The East Bay Connections of the SF Ethnic Dance Festival

The East Bay Connections of the SF Ethnic Dance Festival

PHOTO BY ADRIAN ARIAS.

Oakland’s AguaClara Flamenco performs on opening night of the Ethnic Dance Festival.


The festival coninutes its ascendance from a tiny community event to one of the oldest and largest world dance festivals in the country.

It took the San Francisco Ethnic Dance Festival 39 years to move from an “alternative” location (Palace of Fine Arts) to a “high-culture” venue (San Francisco War Memorial Opera House). That happened last year. Now for its 40th anniversary, the EDF is back in the Opera House. What will happen next year is anyone’s guess since the Opera House may be too expensive in the long run, and no suitable alternative seems to be on the horizon.

But the EDF has proved to be a remarkable sturdy institution. It has grown from being a San Francisco event giving voice to dance that thrived in neighborhood community centers to become one of the oldest and largest world dance festivals in the country.

Almost from the beginning the East Bay contributed its share with Dimension Dance Theatre, the oldest African dance company in the state, and the late Malonga Casquelourd’s Dia Fua Congo that now has given rise to new groups. Hence the Oakland area has become one of the nation’s largest communities of African and African-American culture.

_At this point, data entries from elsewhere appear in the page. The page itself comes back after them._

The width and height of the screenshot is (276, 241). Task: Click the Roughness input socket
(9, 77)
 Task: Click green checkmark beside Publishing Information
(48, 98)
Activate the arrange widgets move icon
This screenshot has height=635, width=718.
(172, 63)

So it’s gratifying to see that the East Bay African Diaspora will be handsomely represented at these 40th anniversary concerts. Arenas Dance Company, led by Cuban-born and trained Susana Arenas, teaches and performs on both sides of the bay with choreographies that are inspired by African deities and Catholic saints. De Rompe y Raja Cultural Association mines the cultural amalgamation from Latino, indigenous, and (primarily) West African cultures in Coastal Peru. Its dances shine with percussive footwork that may look familiar, though developed independently, to North American tap and clogging. Nimely Pan African Dance Company’s Liberian artistic director Nimely Napa will bring Dai Zoe Bush—The Breaking of the Poro & Sande Bush which re-enacts, with the help of “divine spirits,” the opening of a traditional and still vital “bush school.”

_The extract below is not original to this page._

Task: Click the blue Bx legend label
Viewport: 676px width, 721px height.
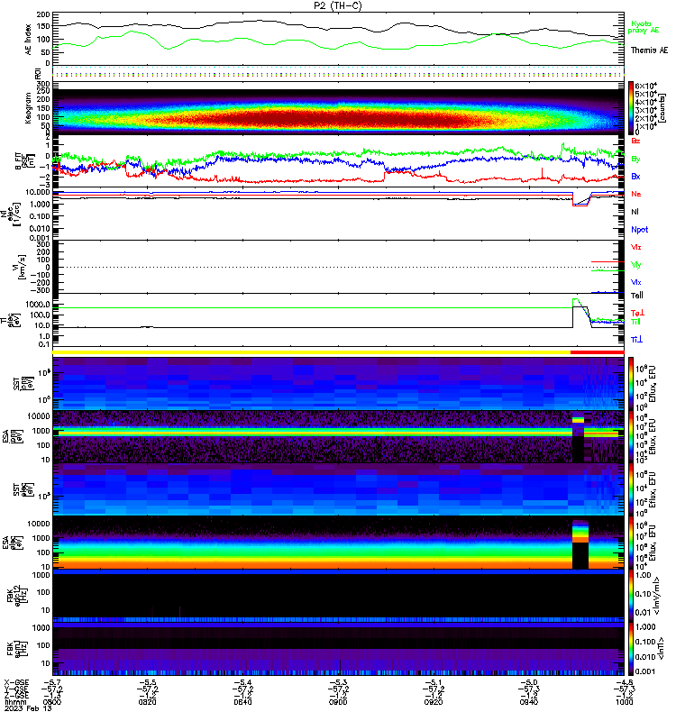Action: coord(636,176)
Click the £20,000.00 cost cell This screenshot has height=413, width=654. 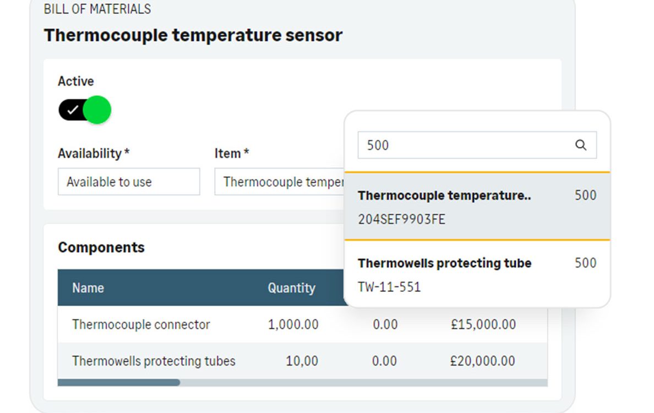(x=483, y=361)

But Oakland is also home to AguaClara Flamenco, scheduled to premiere an EDF commission on opening night. Emeryville’s OngDance Company will close this 40th anniversary on what surely will be a festive note with traditional and contemporary Korean dances.

San Francisco Ethnic Dance Festival. July 14 and 21, 8 p.m., and July 15 and 22, 2 p.m., War Memorial Opera House, San Francisco, $25-$45, 415-392-4400.